Last week, the School Board agreed to form a committee of community members to scrutinize the school system's guidelines on student behavior, board members said. The committee is supposed to make recommendations for change to the School Board, but so far the focus and precise makeup of the committee are still being debated.
Bullying has become a major flash point in Prince William County, particularly in the Gainesville area, where, on the final day of school last year, a 12-year-old boy sneaked a loaded rifle into Bull Run Middle School and threatened to shoot people. His parents and police said the boy had been incessantly teased because of his weight and clothes.
No one was injured in that incident, which galvanized the community, especially Bull Run parents such as Boone, and gave people a sense of urgency to solve what they view as a growing problem in the county's school system.
School Board member Milton C. Johns (Brentsville) said he had proposed that the discipline committee should begin meeting this month and report back to board members in September, telling them which guidelines should be improved, added or deleted.
Other board members disagreed with that approach, said School Board Chairman Lucy S. Beauchamp (At Large). Instead, board members last week merely approved the concept of the committee and will hold a workshop this summer to determine how it will be made up and what issues it will examine.
If the initial proposal had been approved, Beauchamp said, the committee could have selected certain issues that are not priorities for the School Board or school system's staff.
Beauchamp said that other board members also thought the proposed committee -- 30 people picked by board members, the superintendent, two teacher representative groups and a special education advisory council -- was simply too large to get any work done, particularly over the summer, when many people are on vacation. She said the committee needs to have staff members who can be on hand to provide relevant school data or research.

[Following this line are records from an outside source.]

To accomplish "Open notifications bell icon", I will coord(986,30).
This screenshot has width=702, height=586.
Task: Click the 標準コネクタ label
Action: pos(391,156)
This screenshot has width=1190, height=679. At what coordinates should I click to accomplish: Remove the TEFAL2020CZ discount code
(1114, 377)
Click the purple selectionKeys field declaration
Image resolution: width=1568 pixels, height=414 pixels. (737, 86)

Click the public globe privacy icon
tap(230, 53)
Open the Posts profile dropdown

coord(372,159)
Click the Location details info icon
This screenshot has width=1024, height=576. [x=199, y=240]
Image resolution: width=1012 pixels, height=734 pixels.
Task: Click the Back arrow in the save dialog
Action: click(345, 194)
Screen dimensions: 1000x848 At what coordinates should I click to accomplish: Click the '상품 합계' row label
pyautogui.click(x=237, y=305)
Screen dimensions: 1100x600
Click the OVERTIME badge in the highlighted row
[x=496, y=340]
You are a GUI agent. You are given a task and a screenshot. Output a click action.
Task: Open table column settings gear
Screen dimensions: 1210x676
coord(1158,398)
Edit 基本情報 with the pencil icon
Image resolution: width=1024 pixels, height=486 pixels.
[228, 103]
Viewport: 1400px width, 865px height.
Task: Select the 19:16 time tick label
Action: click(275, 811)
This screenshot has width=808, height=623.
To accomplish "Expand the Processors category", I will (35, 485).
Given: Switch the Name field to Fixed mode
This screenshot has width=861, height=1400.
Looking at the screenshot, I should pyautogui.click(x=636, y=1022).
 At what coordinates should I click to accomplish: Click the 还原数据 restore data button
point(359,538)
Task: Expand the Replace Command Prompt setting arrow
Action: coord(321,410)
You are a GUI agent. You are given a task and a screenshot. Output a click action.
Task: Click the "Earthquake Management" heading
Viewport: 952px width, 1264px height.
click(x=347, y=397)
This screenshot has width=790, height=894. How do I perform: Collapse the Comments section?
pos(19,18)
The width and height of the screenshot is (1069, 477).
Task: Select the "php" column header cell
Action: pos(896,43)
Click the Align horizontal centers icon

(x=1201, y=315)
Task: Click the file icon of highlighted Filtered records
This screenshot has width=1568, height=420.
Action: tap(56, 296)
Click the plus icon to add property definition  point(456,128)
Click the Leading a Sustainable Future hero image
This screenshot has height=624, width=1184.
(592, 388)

"Maybe the issue [that the School Board cares most about] is parental responsibilities," Beauchamp said. "But if the committee comes back and says that's not what they want to look at it, but that's a big thing for School Board members, then it sets up that possibility" for a confrontation.
Johns said he simply wanted as much feedback from the public as possible, even if it differed from board members' priorities. He stressed that the committee is designed simply to take a "fresh, global look" and that "there's no presumption that anything needs improvement."
"I would like to be able to defer to the committee as much as possible as to what they would like to review," he said.
Boone said she would like the committee to make the code of behavior more readable so that students and parents can more easily understand the rules, and the consequences for breaking them. She said the school system needs to adopt stricter rules that would require officials to alert parents quickly when their children have been involved in a bullying incident.
Teachers also need to be better investigators with students so they can figure out the details surrounding an incident quickly and accurately, Boone said.
"There is a pervasive attitude on the part of teachers and administrators that they are educators, not enforcers," Boone said. "What I have heard multiple times is that they don't ask leading questions . . . and what you get in most of these cases is the tip of the iceberg."